While Biden’s plan calls for free pre-K for 3- and 4-year-olds, and tax credits or slide-scale childcare for low-income and middle-class families, Palley notes “there will inevitably be compromises.” She adds, “I saw what happened with the public option for the ACA and so, am less hopeful than I wish I could be.” She notes that several other issues, like healthcare, may be on the agenda first. “That is the problem with child care,” she says. “It never, ever is first.” “Something has to give,” Palley continues. My fear is childcare is going to be that thing of ‘It would be nice to do this, but we’re not going to do that right now.’”
“The easiest way to resist feminist demands for equality was to completely neglect childcare needs, because that made women the de facto providers”
In fact, the U.S. has come close in the past: in 1971, Congress passed a bill with bipartisan support to fund a national daycare program. Nixon vetoed it, decrying its “family‐weakening implications,” and the momentum dissipated. “We’re sort of still living the legacy of the second wave feminist backlash and the organizations that built up at that time to push traditional nuclear families as superior and... the idea of women as our natural caregivers.” She adds, “At the time, and still today to some degree, the easiest way to resist feminist demands for equality was to completely neglect childcare needs, because that made women the de facto providers.”

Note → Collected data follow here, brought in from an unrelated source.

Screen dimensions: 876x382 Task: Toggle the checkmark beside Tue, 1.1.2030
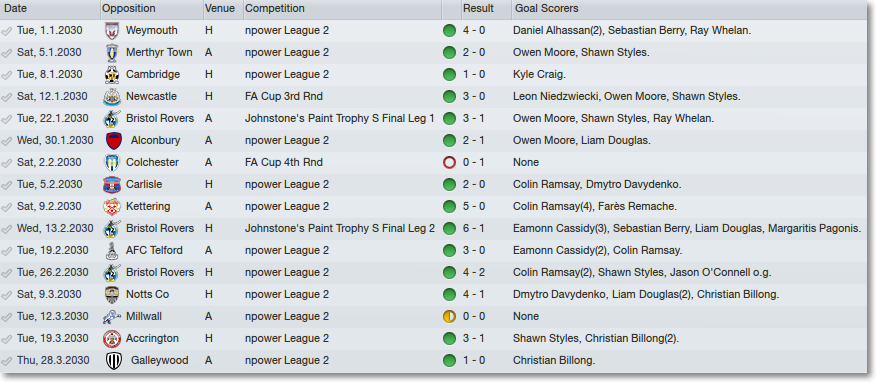tap(7, 31)
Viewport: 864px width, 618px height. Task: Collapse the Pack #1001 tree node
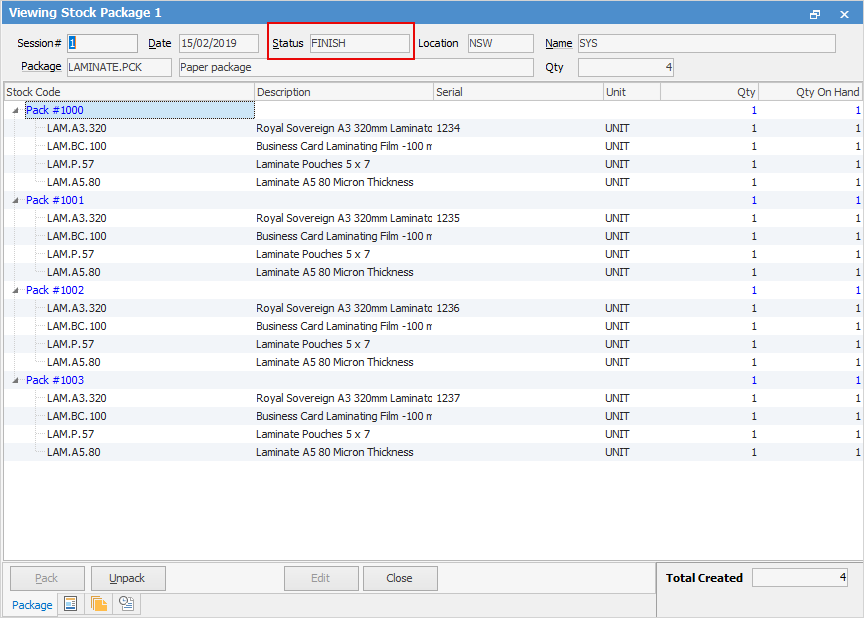pos(15,201)
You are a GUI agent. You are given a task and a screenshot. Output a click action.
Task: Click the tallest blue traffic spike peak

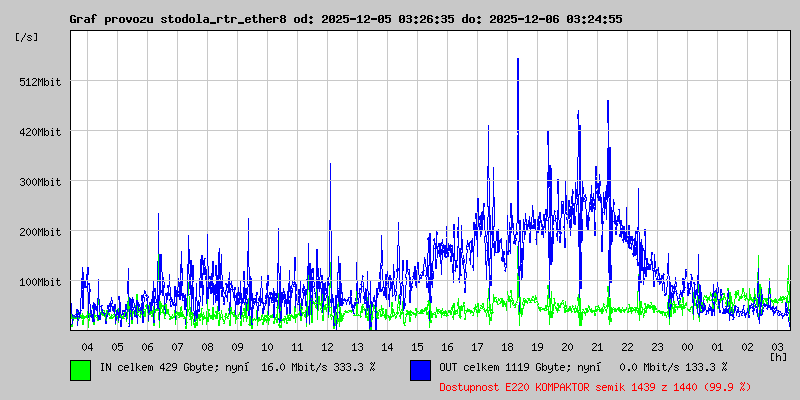pyautogui.click(x=518, y=60)
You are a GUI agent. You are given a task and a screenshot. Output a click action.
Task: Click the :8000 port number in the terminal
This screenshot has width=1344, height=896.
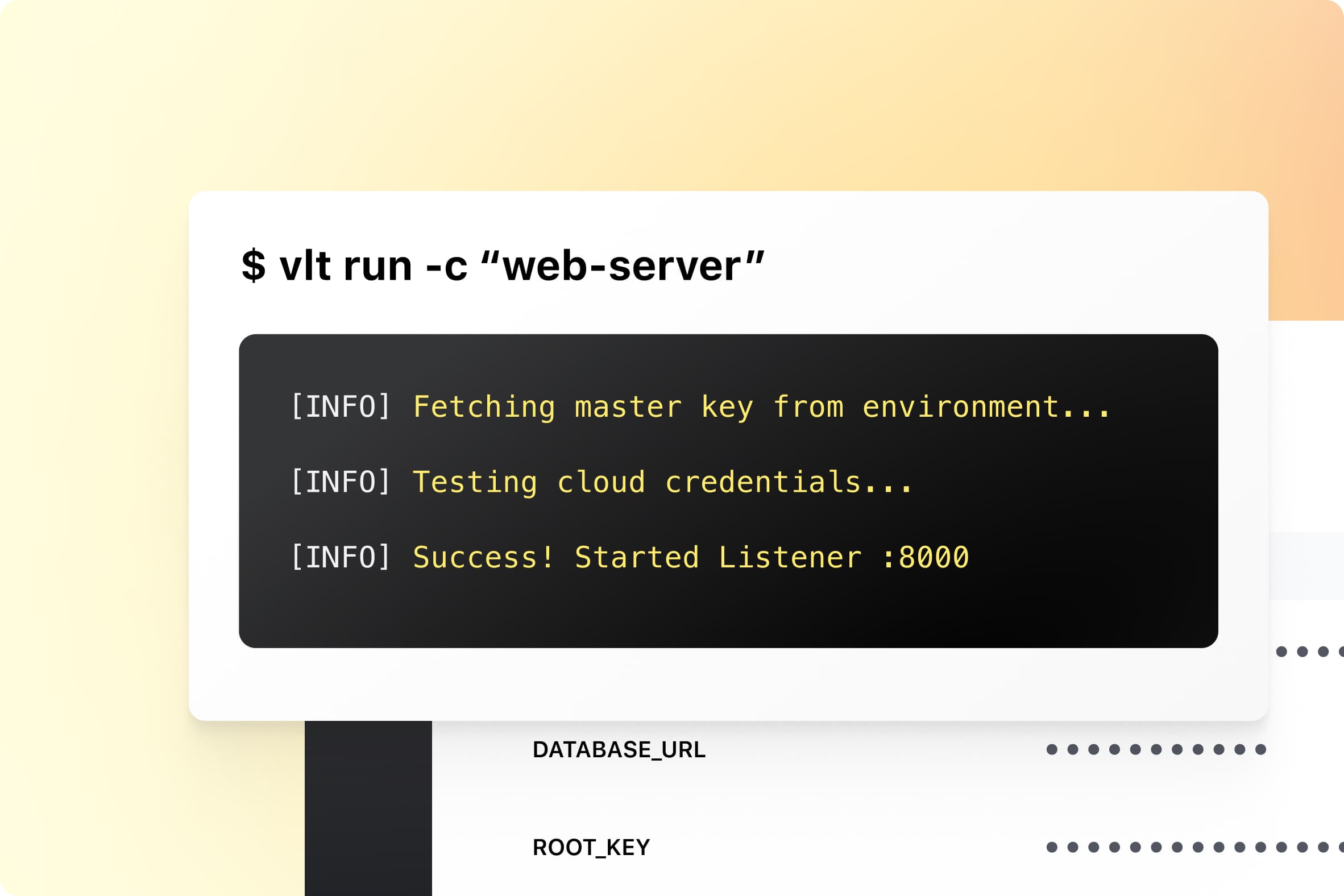[x=926, y=558]
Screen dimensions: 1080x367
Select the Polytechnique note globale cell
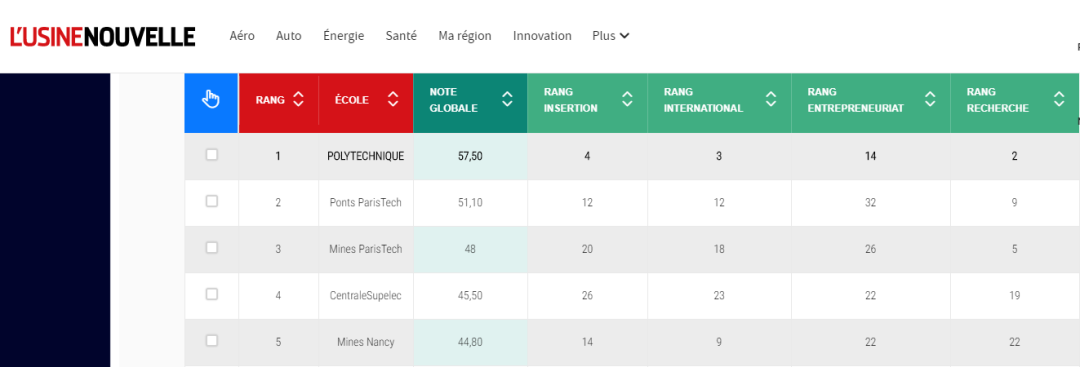click(x=470, y=156)
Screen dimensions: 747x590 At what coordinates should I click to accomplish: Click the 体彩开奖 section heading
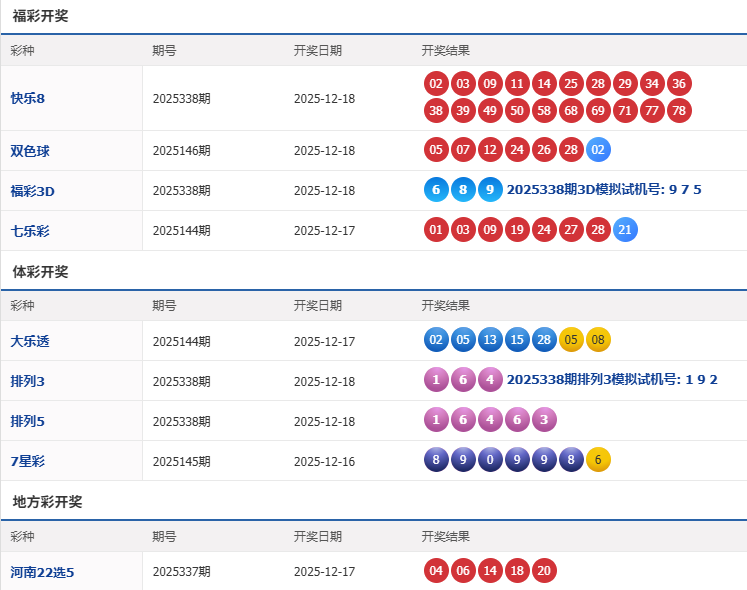[x=40, y=272]
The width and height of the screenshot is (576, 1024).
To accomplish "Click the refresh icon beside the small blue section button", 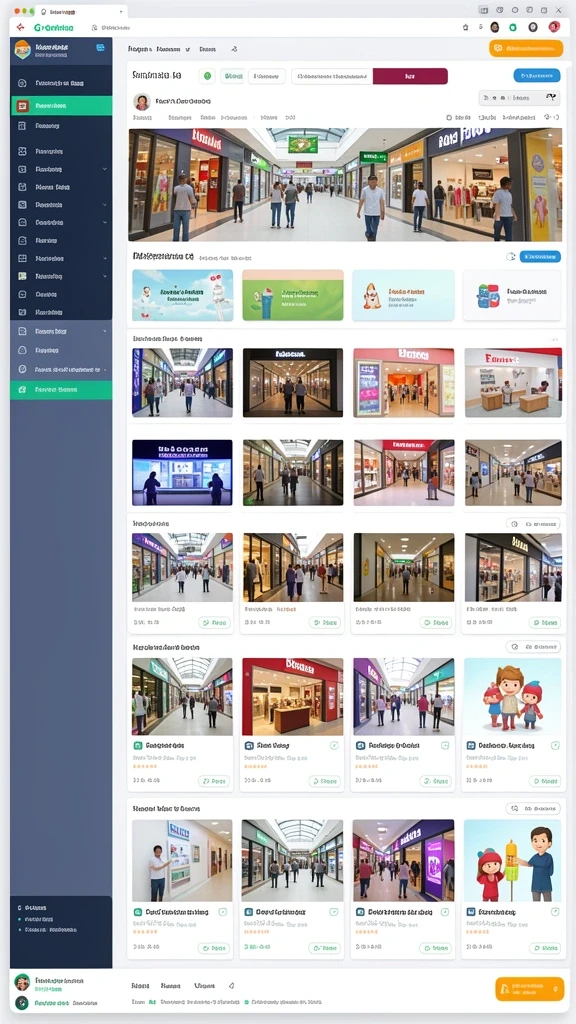I will (511, 257).
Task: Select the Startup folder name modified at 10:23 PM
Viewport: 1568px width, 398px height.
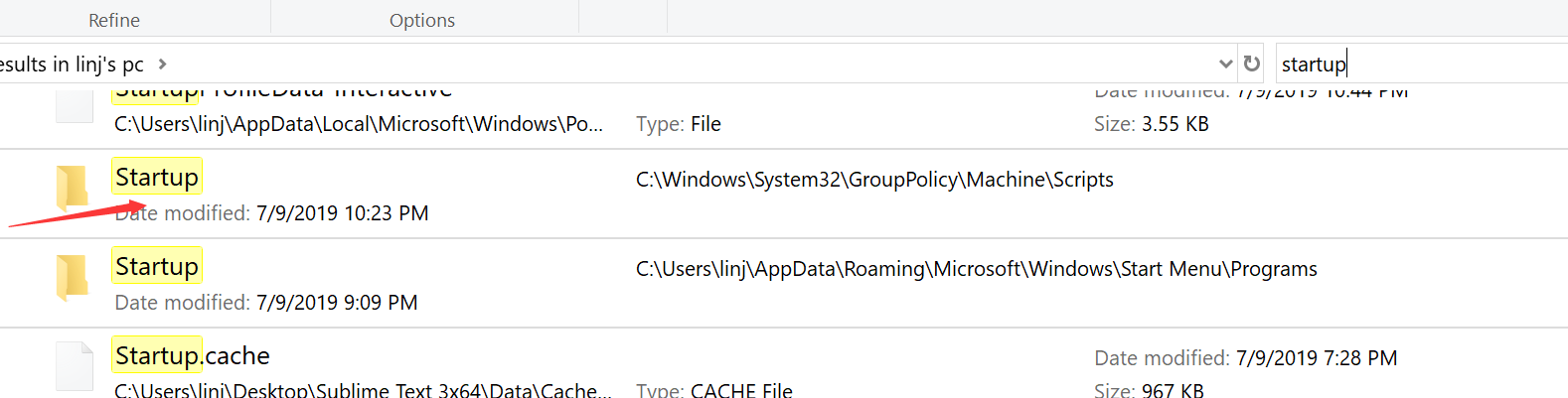Action: (157, 177)
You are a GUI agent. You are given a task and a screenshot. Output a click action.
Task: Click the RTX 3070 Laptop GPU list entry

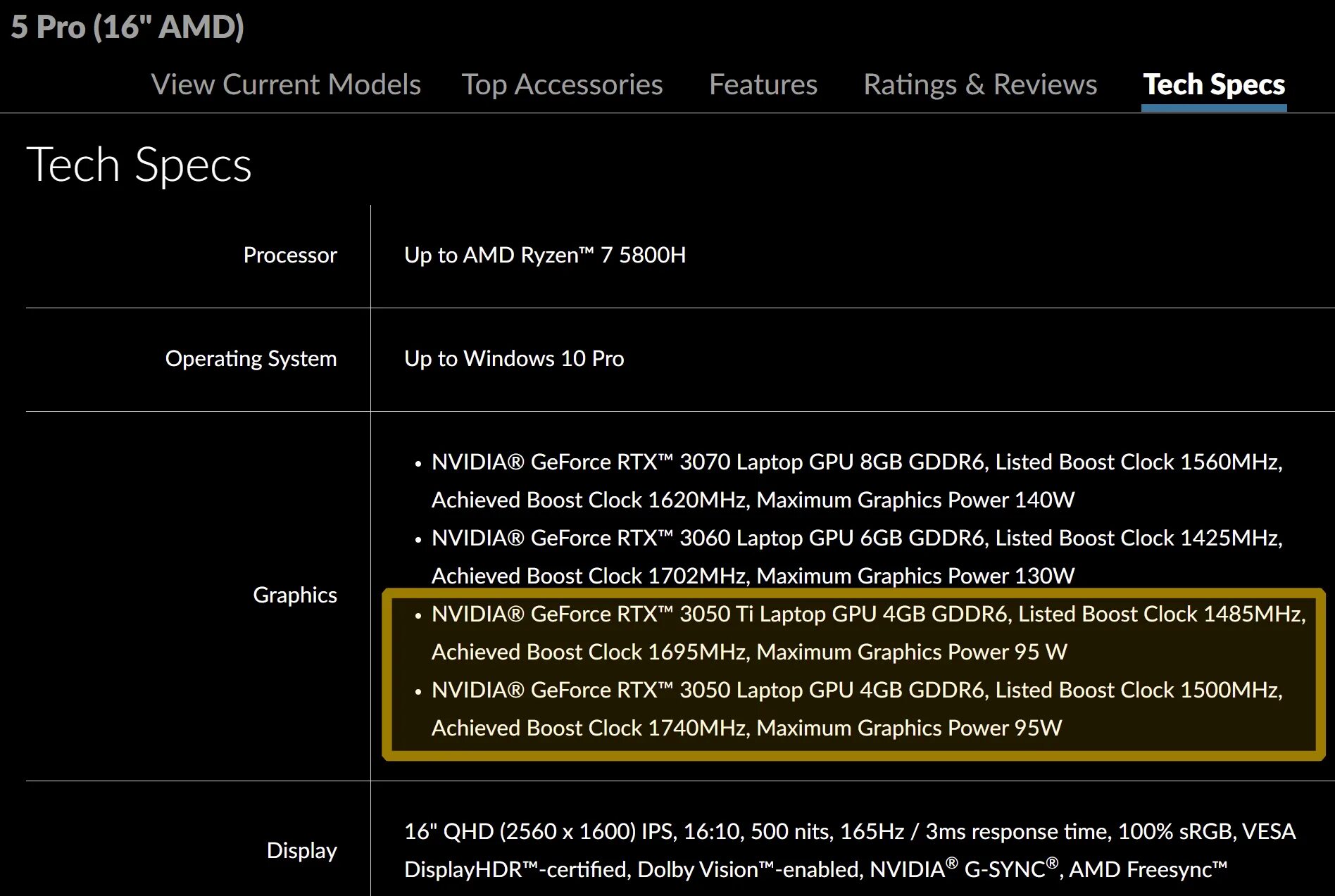[856, 462]
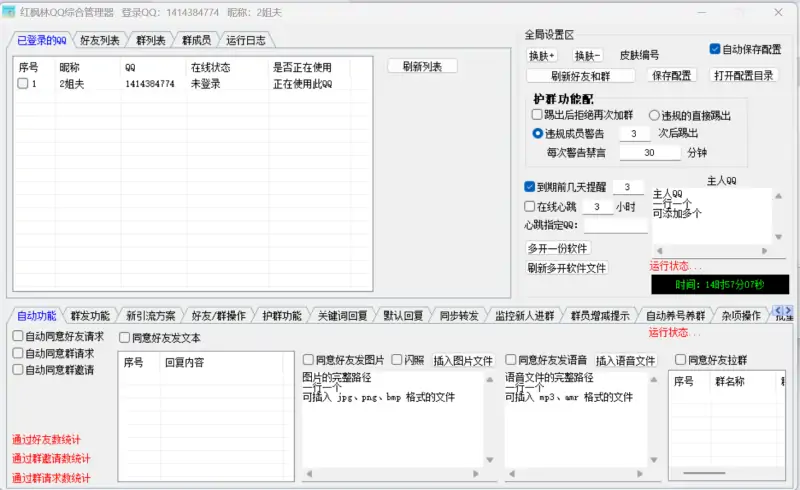Select the 违规成员警告 radio option
Screen dimensions: 800x490
pos(538,133)
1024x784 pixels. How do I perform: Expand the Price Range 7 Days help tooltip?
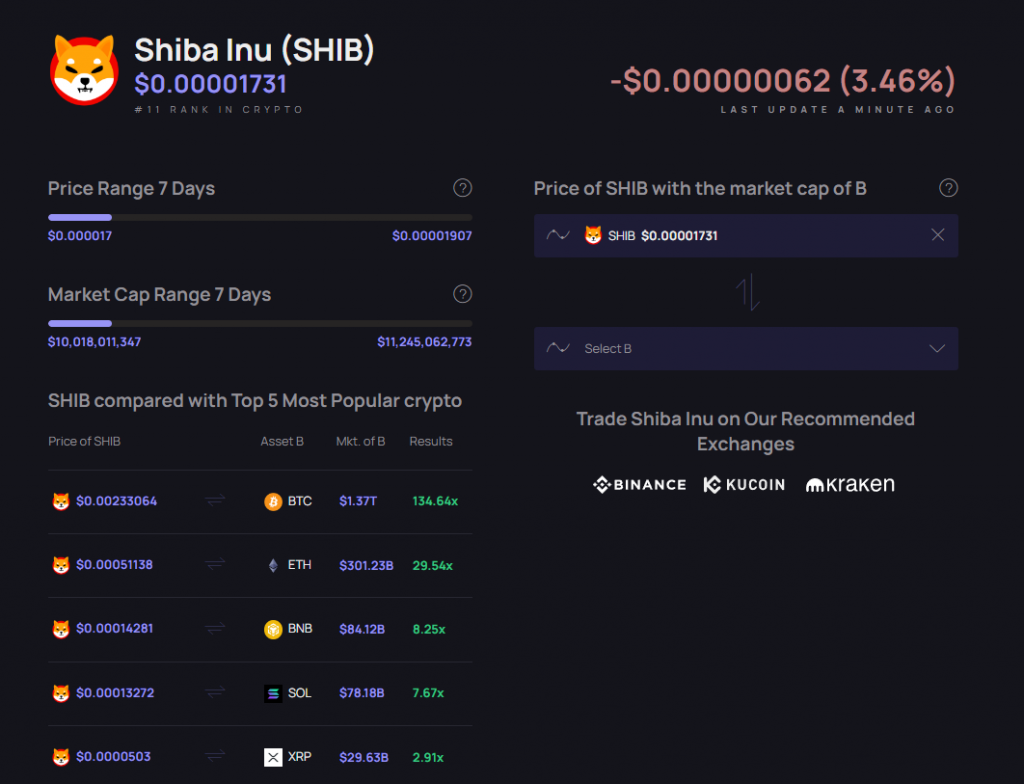[x=462, y=188]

Now, amid the pandemic, women are dropping out of the workforce, many to take care of their kids, and experts say that “hard-won progress on closing the gender wage gap may also be set back decades.” It’s hard not to feel like we’ve returned to that 1971 “moment of potential,” as Rodgers put it. A chance for a do-over. But what will it take to finally make a childcare system happen, and in the fullness that is needed? “We need, sort of, a revolution,” Palley says with a laugh. She wasn’t joking.